Files
lmxopcua/docs/plans/2026-06-08-driverless-equipment-namespace-design.md
T

11 KiB
Raw Blame History

Driver-less Equipment Namespace — Design (2026-06-08)

Problem

In the OtOpcUa config model, Equipment.DriverInstanceId is a non-null logical FK — every equipment row must reference a DriverInstance. But the Northwind company overlay's equipment signals are VirtualTags (driverless — they link via EquipmentId + a Script, with no driver binding); their live values come from the galaxy mirror over the GalaxyMxGateway driver via the script return ctx.GetTag("TestMachine_NNN.Sig").Value;.

To satisfy the non-null FK and the validator rule that forbids a GalaxyMxGateway driver in an Equipment-kind namespace (DraftValidator.ValidateDriverNamespaceCompatibility: NamespaceKind.Equipment => DriverType != "GalaxyMxGateway"), the loader was cornered into inventing a placeholder Modbus driver (nw-uns-modbus, 0 tags bound) and pointing all 40 equipment rows at it.

That placeholder is misleading ("equipment tied to Modbus") and not inert — on every deploy the runtime tries to instantiate a real Modbus driver for it and fails:

WARNING  DriverHost: factory for Modbus threw on nw-uns-modbus; stubbing
Cause:   Modbus driver config for 'nw-uns-modbus' missing required Host
WARNING  DriverHost: no factory for driver type Modbus (instance nw-uns-modbus); falling back to stub
INFO     DriverHost: spawned Modbus driver nw-uns-modbus (stub=True)

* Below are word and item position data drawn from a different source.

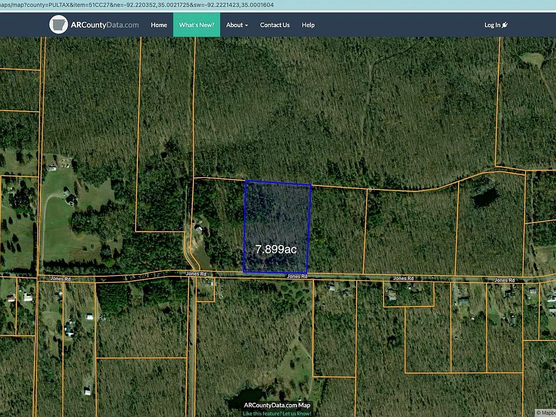Open the Help page
The width and height of the screenshot is (556, 417).
click(x=308, y=25)
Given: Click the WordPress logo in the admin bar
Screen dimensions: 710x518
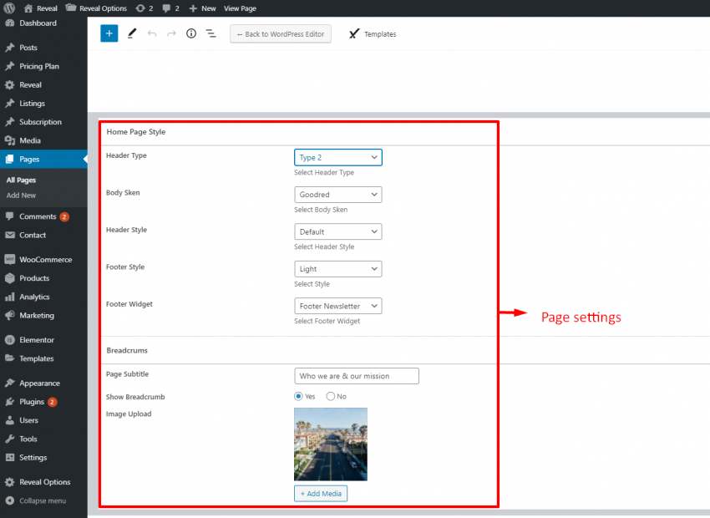Looking at the screenshot, I should [8, 8].
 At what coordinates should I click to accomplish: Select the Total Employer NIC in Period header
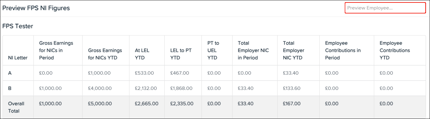[253, 50]
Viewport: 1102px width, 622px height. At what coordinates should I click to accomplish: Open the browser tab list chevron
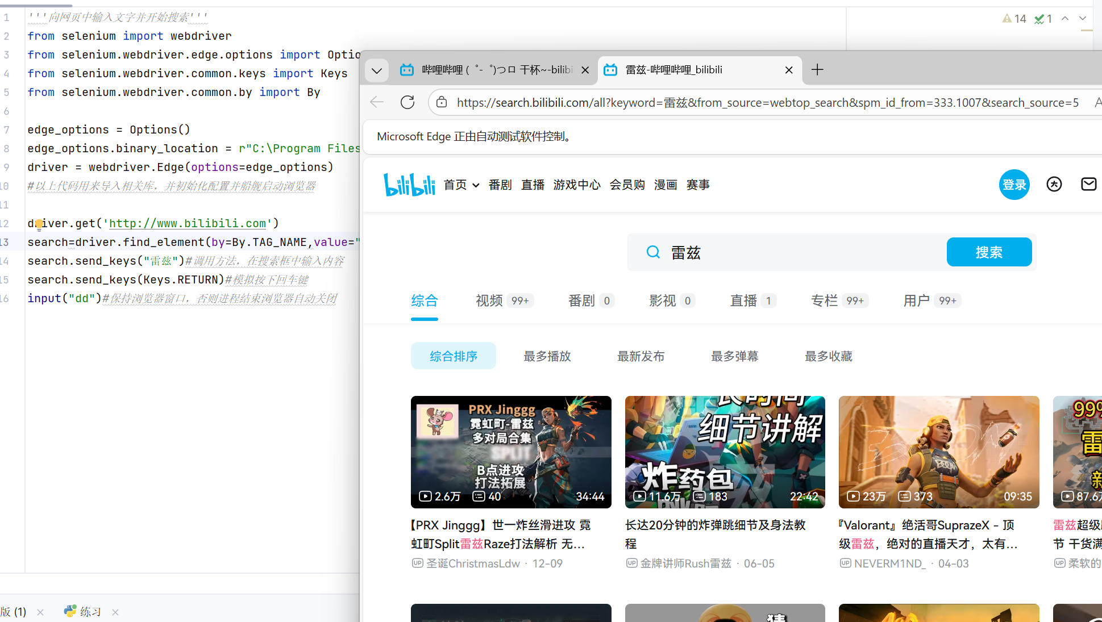click(x=376, y=70)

The data path is correct (the MxGateway is the source, via the VirtualTag indirection — verify-equipment shows 396 Good), but the driver association is a lie and generates per-deploy exception/stub noise.

Decision

Option B — make equipment driver-less. VirtualTag-only equipment genuinely has no field driver, so it should reference none: make Equipment.DriverInstanceId nullable, delete the placeholder driver, and teach the one cluster-attribution site to tolerate a null driver. This keeps the VirtualTag route intact (so overlay-building, hierarchy reorganization, and value transforms all stay available — those are the route's strength), removes the misleading Modbus FK, and eliminates the stub/exception noise.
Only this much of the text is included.